> [SOAL] Menurut bagian dokumen di bawah, peraturan apa yang menjadi dasar penerapan Kurikulum Merdeka sebagai kurikulum resmi nasional?

Salah satu isu yang mencuat adalah soal penerapan kurikulum merdeka sebagai kurikulum resmi nasional, yang tertuang dalam Permendikbudristek nomor 12 tahun 2024. Kurikulum Merdeka diklaim lebih unggul daripada pendahulunya, yakni Kurikulum 2013, dan Kurikulum 2013 yang disempurnakan (2015),  kendati Kurikulum Merdeka merupakan modifikasi dari kurikulum darurat yang diluncurkan selama pandemi Covid-19 pada tahun ajaran 2020/2021.

“Beberapa pakar menilai, Kurikulum Merdeka belum layak dijadikan kurikulum nasional, karena belum dilengkapi dengan naskah akademik yang memuat filosofi Pendidikan dan kerangka konseptual yang menjadi dasar pemikiran kurikulum merdeka,” imbuh Politisi Fraksi PKS ini.

Sehingga, dirinya melanjutkan bahwa kurikulum merdeka belum teruji secara akademis menjadi solusi atas hilangnya pembelajaran (learning loss) selama pandemi Covid-19. “Lalu perlu dievaluasi apakah daerah secara merata mampu dan siap melaksanakan kurikulum baru ini?,” tanyanya.

Kendati demikian, Hasil PISA (Programme for International Student Assessment) tahun 2022 diklaim sebagai kesuksesan Kemendikbudristek menerapkan kurikulum darurat selama pandemi covid-19. Peringkat PISA Indonesia tahun 2022 naik 5 hingga 6 peringkat dibanding hasil PISA 2018 lalu.

“Namun, fakta lain menyebutkan skor PISA Indonesia tahun 2022 di bidang literasi membaca, matematika, dan sains juga menurun dibanding tahun 2018, jadi sudut pandang kesuksesan PISA relatif dilihat dari mana,” sela Fikri.​

Nuansa penerapan kurikulum baru ikut diramaikan narasi di media sosial soal kewajiban seragam baru bagi siswa sekolah dasar hingga menengah. “Padahal, ini akibat kurang sosialisasi. Sebenarnya, aturan seragam masih seperti yang lama sesuai Permendikbudristek 50 tahun 2022,” ungkap Politisi Fraksi PKS itu.

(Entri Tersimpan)
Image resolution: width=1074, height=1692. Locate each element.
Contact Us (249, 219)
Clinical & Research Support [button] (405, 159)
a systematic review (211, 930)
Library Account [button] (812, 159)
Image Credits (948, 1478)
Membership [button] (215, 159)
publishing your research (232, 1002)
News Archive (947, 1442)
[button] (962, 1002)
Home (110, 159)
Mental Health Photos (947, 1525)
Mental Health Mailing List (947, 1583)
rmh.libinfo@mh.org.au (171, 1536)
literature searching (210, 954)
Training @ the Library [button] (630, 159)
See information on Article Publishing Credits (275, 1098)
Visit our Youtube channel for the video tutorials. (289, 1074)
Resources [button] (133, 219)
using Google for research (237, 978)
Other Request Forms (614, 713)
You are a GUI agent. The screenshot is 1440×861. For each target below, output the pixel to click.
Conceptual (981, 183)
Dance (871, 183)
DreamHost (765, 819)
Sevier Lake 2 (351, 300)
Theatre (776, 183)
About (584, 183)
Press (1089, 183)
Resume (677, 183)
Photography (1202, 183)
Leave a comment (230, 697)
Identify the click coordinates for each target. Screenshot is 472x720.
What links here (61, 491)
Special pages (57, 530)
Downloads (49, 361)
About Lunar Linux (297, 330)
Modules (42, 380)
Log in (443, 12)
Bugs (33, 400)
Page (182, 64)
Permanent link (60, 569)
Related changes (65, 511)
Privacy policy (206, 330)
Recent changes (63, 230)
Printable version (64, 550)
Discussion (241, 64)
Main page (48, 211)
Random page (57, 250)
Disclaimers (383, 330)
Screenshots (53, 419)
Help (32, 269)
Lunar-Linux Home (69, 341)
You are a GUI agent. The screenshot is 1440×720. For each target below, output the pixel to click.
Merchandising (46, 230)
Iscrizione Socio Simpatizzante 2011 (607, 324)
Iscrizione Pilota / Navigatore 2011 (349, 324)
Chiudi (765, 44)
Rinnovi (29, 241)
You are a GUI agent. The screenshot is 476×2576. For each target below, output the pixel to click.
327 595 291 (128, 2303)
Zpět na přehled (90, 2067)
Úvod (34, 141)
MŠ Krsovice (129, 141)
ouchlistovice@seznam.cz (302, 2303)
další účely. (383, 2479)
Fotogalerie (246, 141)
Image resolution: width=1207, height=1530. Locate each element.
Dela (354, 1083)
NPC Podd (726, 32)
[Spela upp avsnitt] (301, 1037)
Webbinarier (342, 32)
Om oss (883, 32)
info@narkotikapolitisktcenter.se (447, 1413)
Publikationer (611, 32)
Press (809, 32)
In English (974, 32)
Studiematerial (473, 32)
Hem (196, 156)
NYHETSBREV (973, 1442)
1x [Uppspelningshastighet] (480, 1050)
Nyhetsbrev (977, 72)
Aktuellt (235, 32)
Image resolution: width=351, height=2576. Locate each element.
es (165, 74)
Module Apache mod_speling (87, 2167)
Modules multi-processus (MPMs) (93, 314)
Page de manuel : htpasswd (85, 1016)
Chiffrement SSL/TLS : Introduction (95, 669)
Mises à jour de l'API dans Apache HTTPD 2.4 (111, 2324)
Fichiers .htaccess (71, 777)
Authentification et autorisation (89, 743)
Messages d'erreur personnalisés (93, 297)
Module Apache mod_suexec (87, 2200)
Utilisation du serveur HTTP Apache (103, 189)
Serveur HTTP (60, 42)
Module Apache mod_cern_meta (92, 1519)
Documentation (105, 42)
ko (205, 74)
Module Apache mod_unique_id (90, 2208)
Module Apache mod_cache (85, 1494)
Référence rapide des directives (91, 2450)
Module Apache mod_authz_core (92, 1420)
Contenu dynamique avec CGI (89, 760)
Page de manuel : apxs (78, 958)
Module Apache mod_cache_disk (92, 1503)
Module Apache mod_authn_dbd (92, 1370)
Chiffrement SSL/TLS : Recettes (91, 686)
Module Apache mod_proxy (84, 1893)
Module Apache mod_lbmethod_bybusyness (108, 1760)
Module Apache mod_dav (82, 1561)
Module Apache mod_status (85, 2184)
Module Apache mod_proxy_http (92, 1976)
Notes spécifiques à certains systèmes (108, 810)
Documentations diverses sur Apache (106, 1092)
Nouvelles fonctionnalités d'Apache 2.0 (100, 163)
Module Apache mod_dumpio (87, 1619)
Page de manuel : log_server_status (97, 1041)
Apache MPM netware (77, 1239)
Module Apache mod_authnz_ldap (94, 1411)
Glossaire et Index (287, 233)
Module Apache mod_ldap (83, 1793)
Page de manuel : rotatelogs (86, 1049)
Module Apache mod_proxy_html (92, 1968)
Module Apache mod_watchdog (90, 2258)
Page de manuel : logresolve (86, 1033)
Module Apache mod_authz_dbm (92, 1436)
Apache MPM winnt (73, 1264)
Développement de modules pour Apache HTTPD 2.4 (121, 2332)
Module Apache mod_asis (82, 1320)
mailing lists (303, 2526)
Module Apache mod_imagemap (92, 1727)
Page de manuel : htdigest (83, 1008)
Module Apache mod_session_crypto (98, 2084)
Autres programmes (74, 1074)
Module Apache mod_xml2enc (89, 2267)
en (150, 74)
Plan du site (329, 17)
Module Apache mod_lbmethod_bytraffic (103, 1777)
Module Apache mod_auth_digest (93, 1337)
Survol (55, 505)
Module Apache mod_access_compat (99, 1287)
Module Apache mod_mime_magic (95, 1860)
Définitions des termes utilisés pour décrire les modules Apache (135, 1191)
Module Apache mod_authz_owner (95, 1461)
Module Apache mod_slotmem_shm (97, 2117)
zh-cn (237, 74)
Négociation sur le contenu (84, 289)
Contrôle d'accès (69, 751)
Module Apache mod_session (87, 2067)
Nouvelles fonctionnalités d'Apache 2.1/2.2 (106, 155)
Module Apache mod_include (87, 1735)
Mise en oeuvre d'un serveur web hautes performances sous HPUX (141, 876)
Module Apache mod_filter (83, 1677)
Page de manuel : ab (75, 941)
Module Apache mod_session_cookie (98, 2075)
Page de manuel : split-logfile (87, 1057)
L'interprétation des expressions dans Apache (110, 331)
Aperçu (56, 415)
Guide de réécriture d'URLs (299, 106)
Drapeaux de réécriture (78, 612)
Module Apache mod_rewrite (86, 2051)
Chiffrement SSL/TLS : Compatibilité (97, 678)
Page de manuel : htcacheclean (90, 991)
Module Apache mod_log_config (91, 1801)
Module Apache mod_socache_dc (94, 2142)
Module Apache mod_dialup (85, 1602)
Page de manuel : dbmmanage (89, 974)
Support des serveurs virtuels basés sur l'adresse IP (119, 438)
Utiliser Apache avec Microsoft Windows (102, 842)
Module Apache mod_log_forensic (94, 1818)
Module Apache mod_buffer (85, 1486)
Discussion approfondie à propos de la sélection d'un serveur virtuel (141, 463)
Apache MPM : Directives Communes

> [JAWABAN] Permendikbudristek nomor 12 tahun 2024.